Ketua Umum PBMA mengemukakan hal itu menanggapi pernyataan kontroversial Kepala BPIP Yudian Wahyudi yang menyebutkan musuh terbesar Pancasila adalah agama.

Baca Juga

Kiai Ahmad juga mengingatkan sejatinya Pancasila merupakan warisan dari para ulama pendiri bangsa, terlebih sila pertama Ketuhanan Yang Maha Esa yang secara sangat jelas mengandung nilai luhur agama. Dia mengajak Yudian bertabayun dan membaca kembali sejarah perumusan asas negara Pancasila secara cermat dan seksama agar tidak gagal paham terhadap ideologi negara yang sudah disepakati tokoh bangsa.

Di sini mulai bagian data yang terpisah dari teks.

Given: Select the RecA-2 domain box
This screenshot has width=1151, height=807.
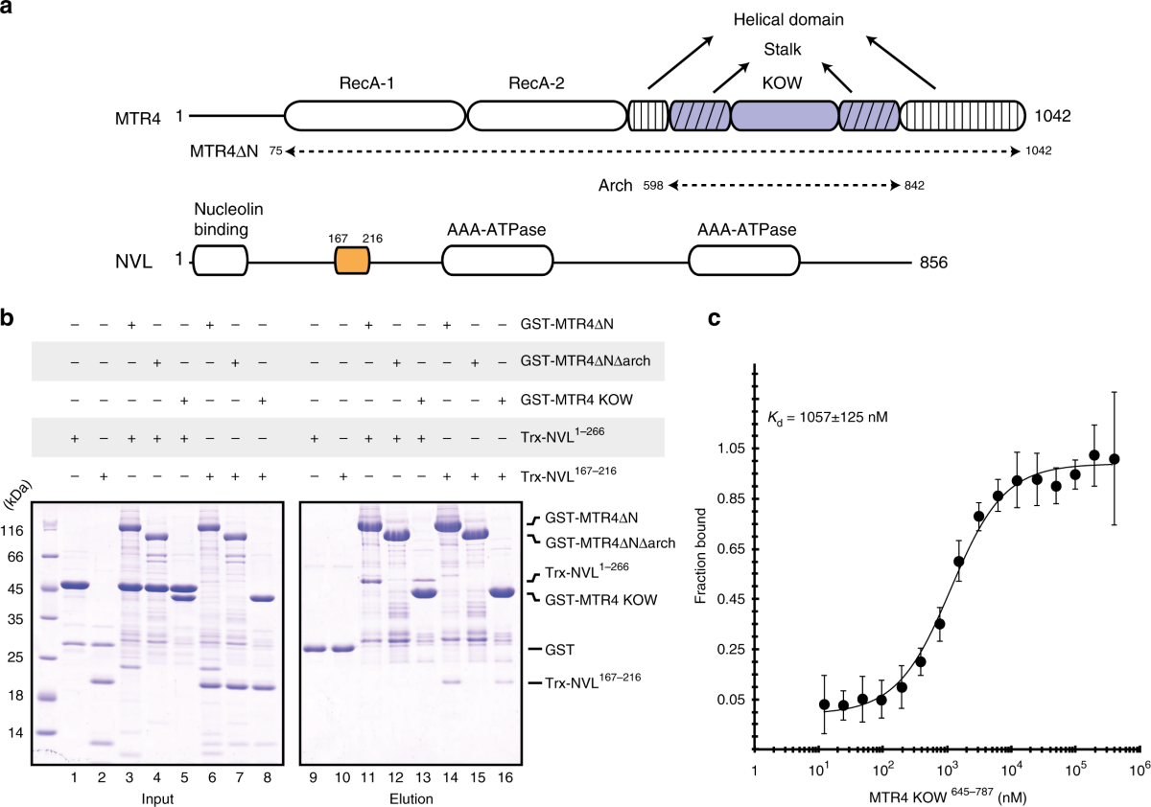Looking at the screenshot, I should pos(542,116).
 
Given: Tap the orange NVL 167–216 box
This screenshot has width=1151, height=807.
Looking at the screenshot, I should pos(352,261).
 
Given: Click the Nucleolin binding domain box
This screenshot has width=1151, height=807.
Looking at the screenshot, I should pos(221,261).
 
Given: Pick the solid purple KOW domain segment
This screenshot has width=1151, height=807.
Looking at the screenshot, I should pos(784,116).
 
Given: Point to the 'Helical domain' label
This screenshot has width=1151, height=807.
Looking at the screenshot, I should pos(787,18).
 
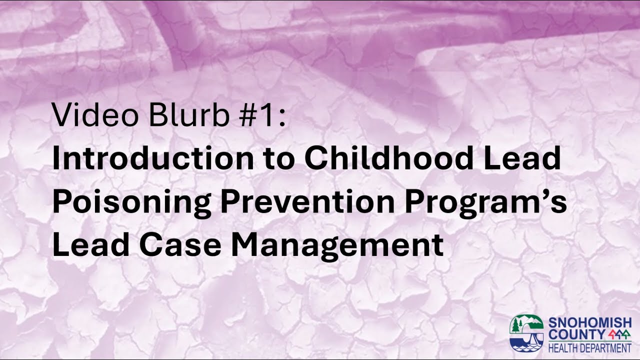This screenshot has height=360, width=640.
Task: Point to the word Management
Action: point(337,246)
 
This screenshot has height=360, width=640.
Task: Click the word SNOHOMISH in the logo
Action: point(590,322)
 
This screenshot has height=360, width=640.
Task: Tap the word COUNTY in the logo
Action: point(573,334)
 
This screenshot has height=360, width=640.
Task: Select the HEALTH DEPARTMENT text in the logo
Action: point(590,348)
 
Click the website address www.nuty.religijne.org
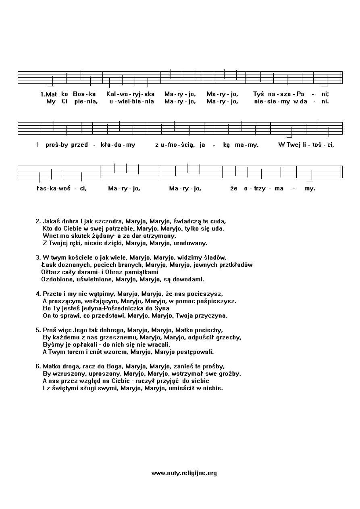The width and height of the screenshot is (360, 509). tap(184, 473)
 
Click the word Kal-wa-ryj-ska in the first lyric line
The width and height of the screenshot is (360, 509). tap(128, 94)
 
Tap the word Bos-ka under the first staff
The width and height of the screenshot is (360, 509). tap(84, 94)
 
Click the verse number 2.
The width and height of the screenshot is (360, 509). tap(38, 221)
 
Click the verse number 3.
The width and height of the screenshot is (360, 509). tap(38, 257)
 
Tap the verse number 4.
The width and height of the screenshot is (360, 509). tap(38, 293)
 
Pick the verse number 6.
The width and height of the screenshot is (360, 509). tap(38, 366)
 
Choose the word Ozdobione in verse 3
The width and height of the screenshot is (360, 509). tap(56, 279)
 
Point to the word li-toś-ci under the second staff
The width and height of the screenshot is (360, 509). tap(316, 144)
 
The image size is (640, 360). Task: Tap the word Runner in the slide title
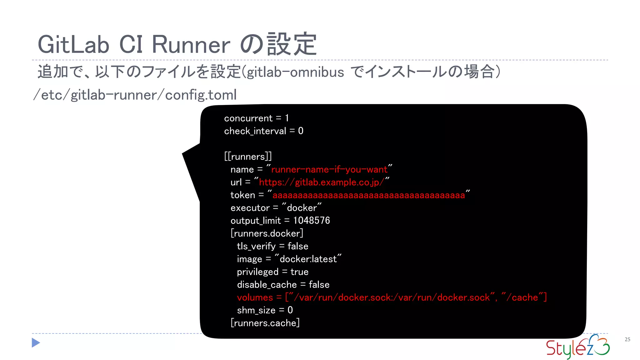191,45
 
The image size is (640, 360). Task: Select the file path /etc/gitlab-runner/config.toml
135,95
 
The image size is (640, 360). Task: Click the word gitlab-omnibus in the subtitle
295,72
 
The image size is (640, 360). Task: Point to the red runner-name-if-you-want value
329,169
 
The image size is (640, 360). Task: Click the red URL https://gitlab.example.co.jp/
322,182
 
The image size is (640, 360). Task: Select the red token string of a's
369,195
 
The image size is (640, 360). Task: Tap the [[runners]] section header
248,156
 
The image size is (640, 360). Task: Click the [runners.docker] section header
267,233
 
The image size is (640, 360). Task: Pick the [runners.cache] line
265,323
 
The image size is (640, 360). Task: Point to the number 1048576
311,221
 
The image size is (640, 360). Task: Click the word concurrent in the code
248,118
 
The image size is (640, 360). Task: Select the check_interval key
255,131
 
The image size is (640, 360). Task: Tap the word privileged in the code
258,272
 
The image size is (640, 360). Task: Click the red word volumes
255,298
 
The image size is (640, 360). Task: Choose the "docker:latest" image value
308,259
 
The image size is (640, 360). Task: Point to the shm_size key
256,310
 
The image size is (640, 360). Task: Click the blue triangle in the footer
36,343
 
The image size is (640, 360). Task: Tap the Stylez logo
578,347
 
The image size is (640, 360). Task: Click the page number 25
628,339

Salah satu tokoh pendidikan di Provinsi Banten itu juga mengharapkan Kepala BPIP segera menyadari kekeliruannya, kemudian secepatnya mencabut pernyataannya yang kontroversial tentang Pancasila dan agama itu. “Pemahaman masyarakat tentang Pancasila akan sulit terwujud jika pimpinan BPIP memiliki cara pandang yang kontroversial, bahkan bisa berbahaya,” katanya, Kamis (13/2).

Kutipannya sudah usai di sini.